**EXERCISE TASK:**
Extract every item below verbatim, keeping each line in its original order.

**AVAILABLE RECORDS:**
****************

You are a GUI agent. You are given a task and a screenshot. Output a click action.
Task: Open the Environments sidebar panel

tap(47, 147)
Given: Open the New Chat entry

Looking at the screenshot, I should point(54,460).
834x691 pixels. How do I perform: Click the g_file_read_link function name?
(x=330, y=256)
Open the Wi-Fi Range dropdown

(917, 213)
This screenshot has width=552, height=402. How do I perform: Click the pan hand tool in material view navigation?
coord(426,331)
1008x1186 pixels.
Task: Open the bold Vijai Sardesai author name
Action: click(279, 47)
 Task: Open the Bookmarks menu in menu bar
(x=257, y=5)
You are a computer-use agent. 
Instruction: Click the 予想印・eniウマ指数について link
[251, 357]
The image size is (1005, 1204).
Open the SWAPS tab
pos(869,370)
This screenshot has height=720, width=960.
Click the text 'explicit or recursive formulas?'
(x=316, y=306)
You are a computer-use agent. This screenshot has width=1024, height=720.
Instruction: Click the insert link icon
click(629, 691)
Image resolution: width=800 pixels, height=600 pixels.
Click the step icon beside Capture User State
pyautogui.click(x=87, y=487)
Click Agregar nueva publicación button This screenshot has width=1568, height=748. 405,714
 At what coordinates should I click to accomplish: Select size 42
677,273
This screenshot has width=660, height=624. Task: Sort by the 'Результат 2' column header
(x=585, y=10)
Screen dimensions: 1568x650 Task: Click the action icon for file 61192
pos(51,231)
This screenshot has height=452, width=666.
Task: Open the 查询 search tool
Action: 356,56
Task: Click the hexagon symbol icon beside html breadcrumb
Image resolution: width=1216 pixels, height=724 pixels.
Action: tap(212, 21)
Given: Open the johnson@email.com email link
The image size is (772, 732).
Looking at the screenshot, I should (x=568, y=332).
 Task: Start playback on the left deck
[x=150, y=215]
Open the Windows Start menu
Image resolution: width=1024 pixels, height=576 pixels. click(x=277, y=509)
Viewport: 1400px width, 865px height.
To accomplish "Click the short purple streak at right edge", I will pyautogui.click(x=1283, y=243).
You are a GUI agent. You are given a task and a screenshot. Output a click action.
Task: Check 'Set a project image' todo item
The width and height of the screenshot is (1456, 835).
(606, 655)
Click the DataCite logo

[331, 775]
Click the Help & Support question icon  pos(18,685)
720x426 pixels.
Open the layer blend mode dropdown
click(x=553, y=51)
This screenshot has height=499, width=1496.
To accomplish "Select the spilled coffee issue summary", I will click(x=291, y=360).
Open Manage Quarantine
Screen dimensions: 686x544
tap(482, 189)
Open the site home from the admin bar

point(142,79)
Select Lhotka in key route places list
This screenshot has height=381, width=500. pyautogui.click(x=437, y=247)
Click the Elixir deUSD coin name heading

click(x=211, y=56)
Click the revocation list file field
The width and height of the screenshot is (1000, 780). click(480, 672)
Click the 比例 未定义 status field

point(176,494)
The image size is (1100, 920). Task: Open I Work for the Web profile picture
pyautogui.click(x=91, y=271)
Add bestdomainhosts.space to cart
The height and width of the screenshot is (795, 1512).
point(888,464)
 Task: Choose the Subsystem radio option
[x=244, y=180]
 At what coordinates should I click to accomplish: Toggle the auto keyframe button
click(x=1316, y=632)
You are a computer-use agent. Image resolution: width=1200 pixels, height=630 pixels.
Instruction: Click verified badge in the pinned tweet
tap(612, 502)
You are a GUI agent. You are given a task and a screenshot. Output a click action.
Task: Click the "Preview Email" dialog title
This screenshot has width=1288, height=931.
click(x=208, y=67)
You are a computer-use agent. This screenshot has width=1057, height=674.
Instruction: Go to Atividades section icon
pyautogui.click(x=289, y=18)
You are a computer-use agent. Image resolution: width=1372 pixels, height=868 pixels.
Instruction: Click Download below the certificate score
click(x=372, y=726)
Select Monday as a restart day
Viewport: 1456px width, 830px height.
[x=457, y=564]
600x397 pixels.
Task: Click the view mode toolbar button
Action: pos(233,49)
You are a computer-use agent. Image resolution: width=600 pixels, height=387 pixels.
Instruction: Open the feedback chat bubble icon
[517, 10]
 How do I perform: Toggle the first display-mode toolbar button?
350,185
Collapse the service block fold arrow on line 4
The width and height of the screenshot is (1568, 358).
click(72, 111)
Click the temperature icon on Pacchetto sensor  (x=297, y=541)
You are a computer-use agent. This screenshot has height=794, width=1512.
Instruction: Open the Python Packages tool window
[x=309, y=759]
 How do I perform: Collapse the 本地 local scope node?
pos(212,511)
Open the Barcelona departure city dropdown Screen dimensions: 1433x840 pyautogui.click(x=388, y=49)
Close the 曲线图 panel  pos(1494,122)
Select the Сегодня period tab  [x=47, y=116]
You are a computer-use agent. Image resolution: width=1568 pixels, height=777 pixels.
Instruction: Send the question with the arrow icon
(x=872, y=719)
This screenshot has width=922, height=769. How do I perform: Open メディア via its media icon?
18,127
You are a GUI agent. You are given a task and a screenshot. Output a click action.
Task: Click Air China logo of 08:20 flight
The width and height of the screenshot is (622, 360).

****************

**RESULT FOR THIS EXERCISE:**
You are a GUI agent. You are given a task and a screenshot. Output a click action.
Task: Open the Environments sidebar panel

tap(47, 147)
Given: Open the New Chat entry

Looking at the screenshot, I should point(54,460).
834x691 pixels. How do I perform: Click the g_file_read_link function name?
(x=330, y=256)
Open the Wi-Fi Range dropdown

(917, 213)
This screenshot has width=552, height=402. How do I perform: Click the pan hand tool in material view navigation?
coord(426,331)
1008x1186 pixels.
Task: Open the bold Vijai Sardesai author name
Action: click(279, 47)
 Task: Open the Bookmarks menu in menu bar
(x=257, y=5)
You are a computer-use agent. 
Instruction: Click the 予想印・eniウマ指数について link
[251, 357]
The image size is (1005, 1204).
Open the SWAPS tab
pos(869,370)
This screenshot has height=720, width=960.
Click the text 'explicit or recursive formulas?'
(x=316, y=306)
You are a computer-use agent. This screenshot has width=1024, height=720.
Instruction: Click the insert link icon
click(629, 691)
Image resolution: width=800 pixels, height=600 pixels.
Click the step icon beside Capture User State
pyautogui.click(x=87, y=487)
Click Agregar nueva publicación button This screenshot has width=1568, height=748. 405,714
 At what coordinates should I click to accomplish: Select size 42
677,273
This screenshot has width=660, height=624. Task: Sort by the 'Результат 2' column header
(x=585, y=10)
Screen dimensions: 1568x650 Task: Click the action icon for file 61192
pos(51,231)
This screenshot has height=452, width=666.
Task: Open the 查询 search tool
Action: 356,56
Task: Click the hexagon symbol icon beside html breadcrumb
Image resolution: width=1216 pixels, height=724 pixels.
Action: tap(212, 21)
Given: Open the johnson@email.com email link
The image size is (772, 732).
Looking at the screenshot, I should (x=568, y=332).
 Task: Start playback on the left deck
[x=150, y=215]
Open the Windows Start menu
Image resolution: width=1024 pixels, height=576 pixels. click(x=277, y=509)
Viewport: 1400px width, 865px height.
To accomplish "Click the short purple streak at right edge", I will pyautogui.click(x=1283, y=243).
You are a GUI agent. You are given a task and a screenshot. Output a click action.
Task: Check 'Set a project image' todo item
The width and height of the screenshot is (1456, 835).
(606, 655)
Click the DataCite logo

[331, 775]
Click the Help & Support question icon  pos(18,685)
720x426 pixels.
Open the layer blend mode dropdown
click(x=553, y=51)
This screenshot has height=499, width=1496.
To accomplish "Select the spilled coffee issue summary", I will click(x=291, y=360).
Open Manage Quarantine
Screen dimensions: 686x544
tap(482, 189)
Open the site home from the admin bar

point(142,79)
Select Lhotka in key route places list
This screenshot has height=381, width=500. pyautogui.click(x=437, y=247)
Click the Elixir deUSD coin name heading

click(x=211, y=56)
Click the revocation list file field
The width and height of the screenshot is (1000, 780). click(480, 672)
Click the 比例 未定义 status field

point(176,494)
The image size is (1100, 920). Task: Open I Work for the Web profile picture
pyautogui.click(x=91, y=271)
Add bestdomainhosts.space to cart
The height and width of the screenshot is (795, 1512).
point(888,464)
 Task: Choose the Subsystem radio option
[x=244, y=180]
 At what coordinates should I click to accomplish: Toggle the auto keyframe button
click(x=1316, y=632)
You are a computer-use agent. Image resolution: width=1200 pixels, height=630 pixels.
Instruction: Click verified badge in the pinned tweet
tap(612, 502)
You are a GUI agent. You are given a task and a screenshot. Output a click action.
Task: Click the "Preview Email" dialog title
This screenshot has width=1288, height=931.
click(x=208, y=67)
You are a computer-use agent. This screenshot has width=1057, height=674.
Instruction: Go to Atividades section icon
pyautogui.click(x=289, y=18)
You are a computer-use agent. Image resolution: width=1372 pixels, height=868 pixels.
Instruction: Click Download below the certificate score
click(x=372, y=726)
Select Monday as a restart day
Viewport: 1456px width, 830px height.
[x=457, y=564]
600x397 pixels.
Task: Click the view mode toolbar button
Action: pos(233,49)
You are a computer-use agent. Image resolution: width=600 pixels, height=387 pixels.
Instruction: Open the feedback chat bubble icon
[517, 10]
 How do I perform: Toggle the first display-mode toolbar button?
350,185
Collapse the service block fold arrow on line 4
The width and height of the screenshot is (1568, 358).
click(72, 111)
Click the temperature icon on Pacchetto sensor  (x=297, y=541)
You are a computer-use agent. This screenshot has height=794, width=1512.
Instruction: Open the Python Packages tool window
[x=309, y=759]
 How do I perform: Collapse the 本地 local scope node?
pos(212,511)
Open the Barcelona departure city dropdown Screen dimensions: 1433x840 pyautogui.click(x=388, y=49)
Close the 曲线图 panel  pos(1494,122)
Select the Сегодня period tab  [x=47, y=116]
You are a computer-use agent. Image resolution: width=1568 pixels, height=777 pixels.
Instruction: Send the question with the arrow icon
(x=872, y=719)
This screenshot has width=922, height=769. How do I perform: Open メディア via its media icon?
18,127
You are a GUI agent. You are given a task and a screenshot. Output a click action.
Task: Click Air China logo of 08:20 flight
The width and height of the screenshot is (622, 360).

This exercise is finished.